Tensão no STF: Gilmar Mendes troca Fachin por Mendonça como alvo de críticas no inquérito do Banco Master

Após meses de críticas contundentes direcionadas ao presidente do STF (Supremo Tribunal Federal), Edson Fachin, o ministro Gilmar Mendes elegeu o colega André Mendonça como seu novo rival na corte, devido à postura do colega na condução do inquérito sobre o Banco Master. A mudança de alvo sinaliza um novo capítulo de tensões internas no Supremo, com potencial de impacto direto na credibilidade das investigações em curso e na relação entre os magistrados.

O inquérito do Banco Master, que envolve cifras milionárias e suspeitas de irregularidades financeiras, tornou-se o epicentro de um embate que transcende o mérito jurídico. O relator do caso, que não teve o nome divulgado na fonte original, vê nas críticas de Gilmar Mendes uma tentativa explícita de descredibilizar a investigação. A fonte original, publicada pela Folha de S.Paulo em 25 de junho de 2026, destaca que a rivalidade entre os ministros expõe fraturas no tribunal, especialmente em temas que envolvem poder econômico e influência política.

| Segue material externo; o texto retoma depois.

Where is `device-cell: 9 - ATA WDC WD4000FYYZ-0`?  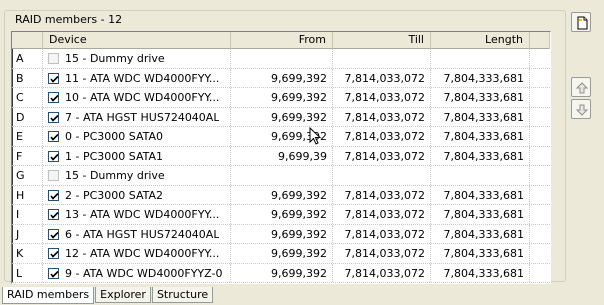
device-cell: 9 - ATA WDC WD4000FYYZ-0 is located at coordinates (137, 272).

Panorama político e impacto institucional

O embate entre Gilmar Mendes e André Mendonça ocorre em um contexto de crescente escrutínio público sobre o STF, que já enfrenta pressões de setores políticos e da sociedade civil. A investigação do Banco Master, por sua vez, envolve nomes de peso do empresariado e possíveis conexões com agentes públicos, o que eleva o risco de contaminação política do processo. A troca de farpas entre os ministros pode enfraquecer a imagem de imparcialidade da corte, justamente quando o país debate a necessidade de reformas no sistema judiciário.

Especialistas ouvidos pela reportagem apontam que a postura de Gilmar Mendes, ao direcionar críticas a um colega relator, pode ser interpretada como uma estratégia para influenciar o andamento do caso ou para proteger interesses de terceiros. Já André Mendonça, indicado ao STF pelo ex-presidente Jair Bolsonaro, tem adotado uma linha mais alinhada a setores conservadores, o que adiciona uma camada ideológica ao conflito. A situação reforça a percepção de que o Supremo não está imune a disputas internas que podem comprometer a eficácia das investigações.

Até o fechamento desta edição, nem Gilmar Mendes nem André Mendonça se pronunciaram oficialmente sobre o novo embate. A assessoria do STF informou que não comentaria o caso, mas que a corte segue comprometida com a transparência e a legalidade dos processos. O inquérito do Banco Master continua em tramitação, e a expectativa é de que novos desdobramentos possam surgir nas próximas semanas, com potencial para redefinir o equilíbrio de forças no tribunal.